WORK TASK: Search the records below for the word "dropdown". Copy each line where it occurs.

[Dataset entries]
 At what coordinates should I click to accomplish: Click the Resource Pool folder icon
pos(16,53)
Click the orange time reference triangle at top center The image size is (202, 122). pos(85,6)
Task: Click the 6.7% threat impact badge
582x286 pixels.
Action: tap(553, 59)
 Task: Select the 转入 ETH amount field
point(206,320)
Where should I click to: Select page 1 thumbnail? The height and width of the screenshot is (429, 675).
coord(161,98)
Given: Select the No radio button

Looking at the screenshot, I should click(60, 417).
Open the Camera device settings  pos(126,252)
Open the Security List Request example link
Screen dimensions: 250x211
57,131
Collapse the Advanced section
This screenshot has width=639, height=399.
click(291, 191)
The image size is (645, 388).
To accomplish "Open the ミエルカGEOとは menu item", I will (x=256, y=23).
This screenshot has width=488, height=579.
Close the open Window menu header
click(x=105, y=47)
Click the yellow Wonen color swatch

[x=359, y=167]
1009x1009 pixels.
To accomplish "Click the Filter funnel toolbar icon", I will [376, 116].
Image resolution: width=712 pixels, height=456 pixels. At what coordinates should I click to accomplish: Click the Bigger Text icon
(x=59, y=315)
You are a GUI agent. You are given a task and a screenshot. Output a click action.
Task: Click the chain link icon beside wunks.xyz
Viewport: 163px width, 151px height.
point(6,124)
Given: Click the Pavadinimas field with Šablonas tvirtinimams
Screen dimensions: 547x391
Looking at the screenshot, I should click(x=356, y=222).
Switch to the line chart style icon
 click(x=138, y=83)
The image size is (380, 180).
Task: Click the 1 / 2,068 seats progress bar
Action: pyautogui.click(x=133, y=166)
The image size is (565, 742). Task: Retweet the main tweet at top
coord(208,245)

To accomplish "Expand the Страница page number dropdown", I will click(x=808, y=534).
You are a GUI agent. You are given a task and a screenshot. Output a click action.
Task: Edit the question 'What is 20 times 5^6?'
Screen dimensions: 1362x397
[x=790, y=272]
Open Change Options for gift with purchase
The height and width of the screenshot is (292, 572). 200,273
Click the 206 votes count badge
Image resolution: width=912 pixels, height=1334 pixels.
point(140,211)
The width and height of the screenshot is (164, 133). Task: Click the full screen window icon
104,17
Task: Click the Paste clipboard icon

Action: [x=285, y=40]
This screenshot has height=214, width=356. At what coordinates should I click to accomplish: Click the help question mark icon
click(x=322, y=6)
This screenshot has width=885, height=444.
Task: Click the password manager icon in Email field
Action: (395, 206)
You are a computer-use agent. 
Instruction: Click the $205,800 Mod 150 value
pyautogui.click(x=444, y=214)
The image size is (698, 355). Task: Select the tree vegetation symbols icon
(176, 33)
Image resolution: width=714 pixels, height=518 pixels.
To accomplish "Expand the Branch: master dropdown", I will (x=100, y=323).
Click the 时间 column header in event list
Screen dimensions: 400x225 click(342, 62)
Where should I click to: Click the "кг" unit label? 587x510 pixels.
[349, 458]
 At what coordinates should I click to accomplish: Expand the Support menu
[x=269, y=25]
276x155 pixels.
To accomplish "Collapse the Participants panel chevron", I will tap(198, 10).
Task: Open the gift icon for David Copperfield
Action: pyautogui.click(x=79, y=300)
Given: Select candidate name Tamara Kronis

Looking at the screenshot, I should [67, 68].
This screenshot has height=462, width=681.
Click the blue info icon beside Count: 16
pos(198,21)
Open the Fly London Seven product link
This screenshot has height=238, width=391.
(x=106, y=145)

RESULT OF THE TASK:
To accomplish "Expand the Страница page number dropdown", I will click(x=808, y=534).
To accomplish "Expand the Branch: master dropdown", I will (x=100, y=323).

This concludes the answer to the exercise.